For completeness however, it is worth mentioning the work of Bosco et al (2000) amongst other who have demonstrated that short term (10mins) exposure of specific frequencies (26Hz) and displacements (4mm) have led to an increase in athletic performance (measure by increase in strength and power). The effects of exposure to frequencies ranging from 15 – 60 Hz with displacements of between fractions of mm to 10mm, at accelerations of up to 15g are prevalent in academic literature. These studies have show both positive and negative influence on athletic performance. Interestingly there appears to be some links to the effects of such exposure and the subject fitness levels. So maybe there is a case that untrained cyclist are more likely to suffer discomfort due to a reduced capability at adsorbing the vibrations caused during riding. However, my own view on these studies remains positively on the fence until more robust experimental design has been applied (use of control groups etc). But interesting reading non the less, and demonstrates that it is possible that different frequencies, magnitudes and exposure times are likely to result in different physiological effects for different people.

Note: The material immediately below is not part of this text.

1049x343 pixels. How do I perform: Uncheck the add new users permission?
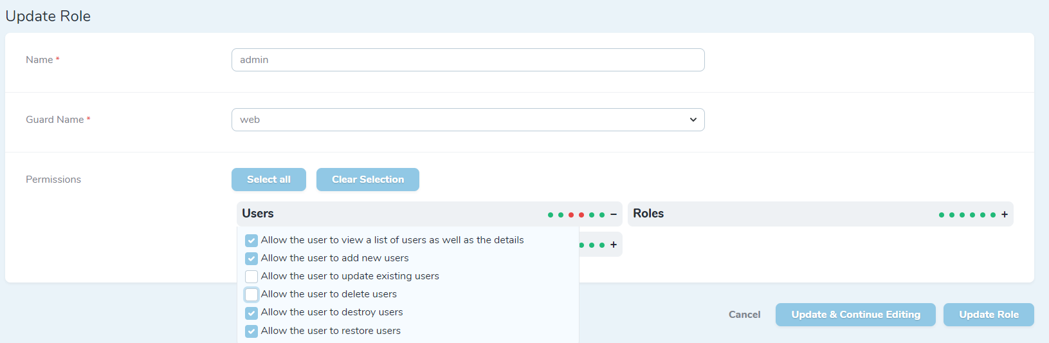point(251,259)
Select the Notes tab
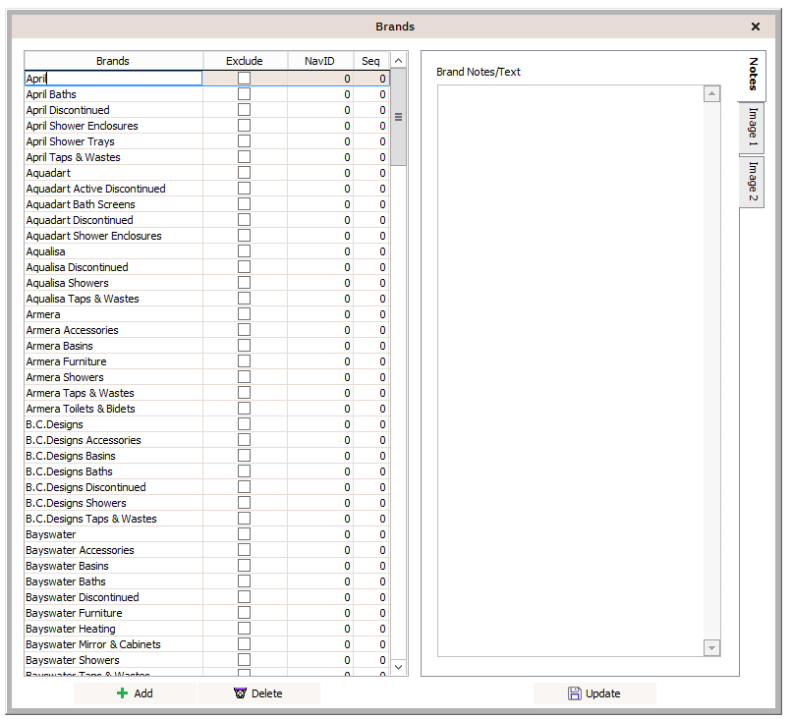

Anyway back to the problem….

The natural frequency of a vibrating system will depend on its stiffness and its mass. In cycling terms, the vibrations the rider incurs will be dictated by the frequently of the impacts causing the oscillations (e.g. road surface, speed travelling). The oscillation frequency and magnitude may also be influenced by other parameters such as peddling cadence and peddling force profiles. Once the collisions have occurred, their transmission to the rider will be influenced by the mass of the system (rider + bike) and the systems damping characteristics. The damping characteristics being dictated by many things such as (in no particular order) tyre size and pressure, wheels (type, age, spoke tension, spoke quantity, material etc ), frame geometry, frame material, frame tube profiles, frame tube thickness, rider position, rider location (in the saddle, out of it), handle bar type and width, stem length and type, seat post type and height, saddle type and position, bar tape type thickness, clothing worn, fork design and material, bike age, quantity of drink in water bottle, etc…. The list could probably be a page long !

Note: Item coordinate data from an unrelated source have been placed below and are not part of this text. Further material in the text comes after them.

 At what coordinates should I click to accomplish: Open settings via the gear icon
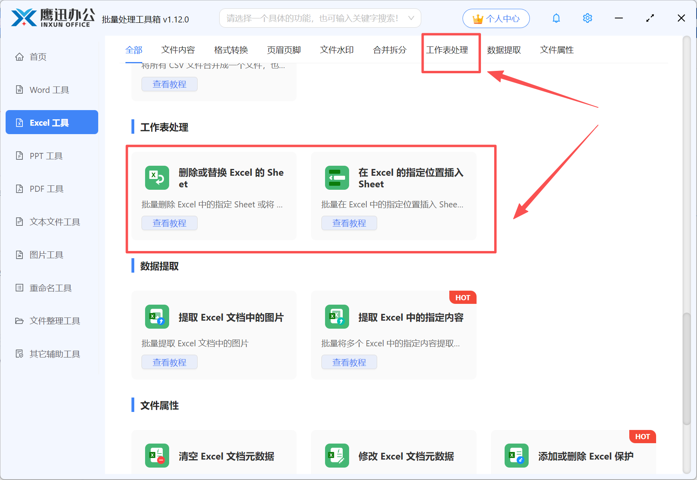point(587,18)
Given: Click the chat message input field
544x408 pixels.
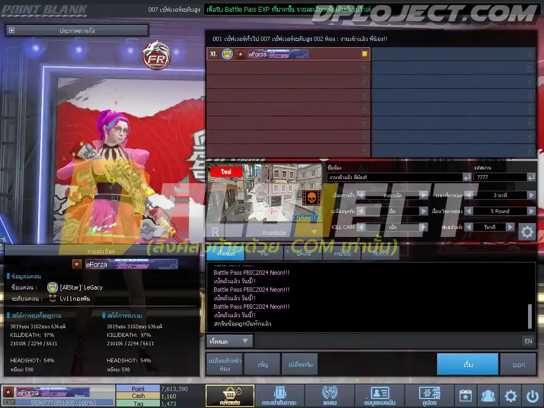Looking at the screenshot, I should (388, 342).
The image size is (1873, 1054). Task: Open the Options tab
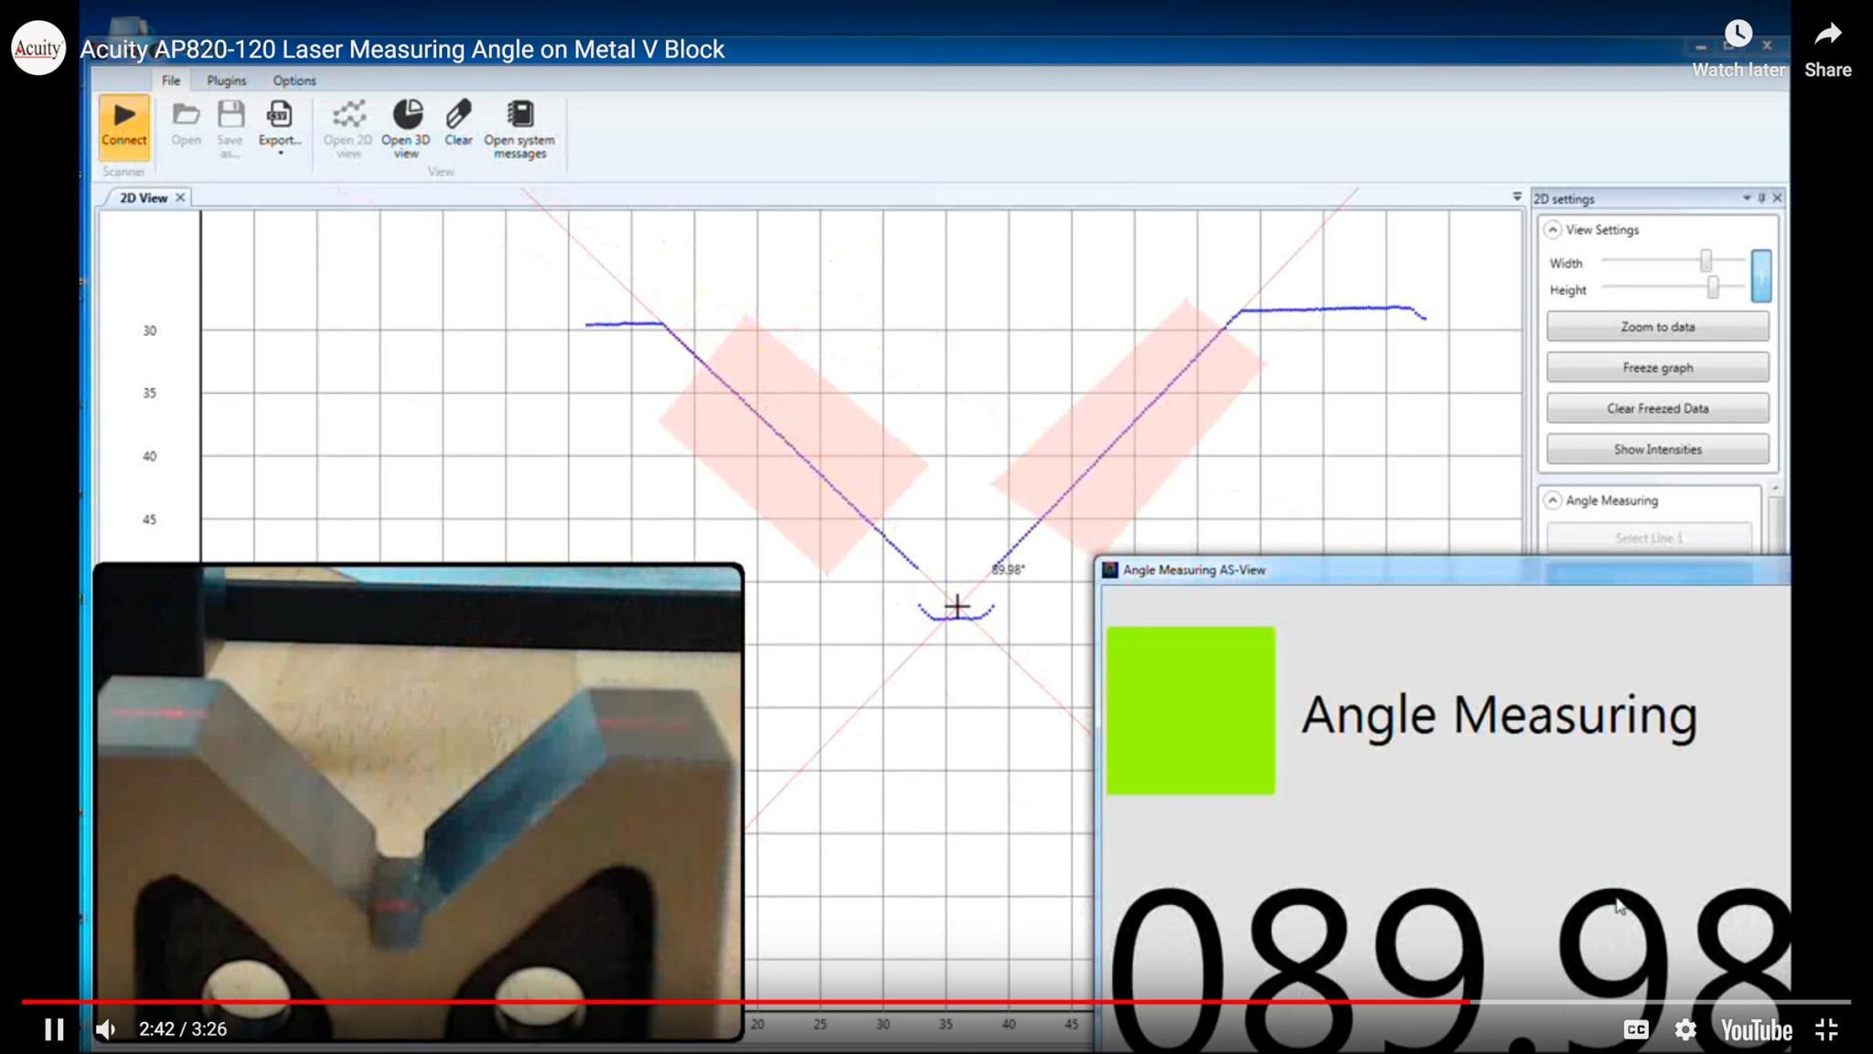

The resulting forces that are transmitted to the rider are likely to be what we perceive as feel. How these messages are “translated” by the bike to the rider and then how the riders body descrambles them could be critical in understanding comfort and bike feel.

So, to summarise, the type of oscillation caused during cycling may depend on the road surface, the speed travelling, the pedalling cadence, pedal force profile and mass of the system amongst other things. The transmission of these forces to the rider will depend upon the riders physiology, their mass and position on their bike in addition to the bike itself.

So what are we left with ? well it is possible that each rider and bike system will have a set of unique vibrations (frequency, magnitude, accelerations etc) and different abilities to deal with them. So, a bike system that is comfortable for me, or one that feels “right”, may not work so well for you. Equally, if I change the way I ride it (speed, position, cadence, pedalling technique) it is likely that the vibrations I receive will change and hence my perception of how the bike feels will also shift.

Therefore it would appear prudent to develop a bike system that is “customised” to some extent to your physiology, peddling style, fitness and intended end use. To some extent this happens naturally (through your position, tyre choices, saddle selection etc). However, there are a number of frame design influences that could also be applied to help this problem.

In the next Sunday School, we will have a chat about such parameters and see that its never as straight forward as we would like!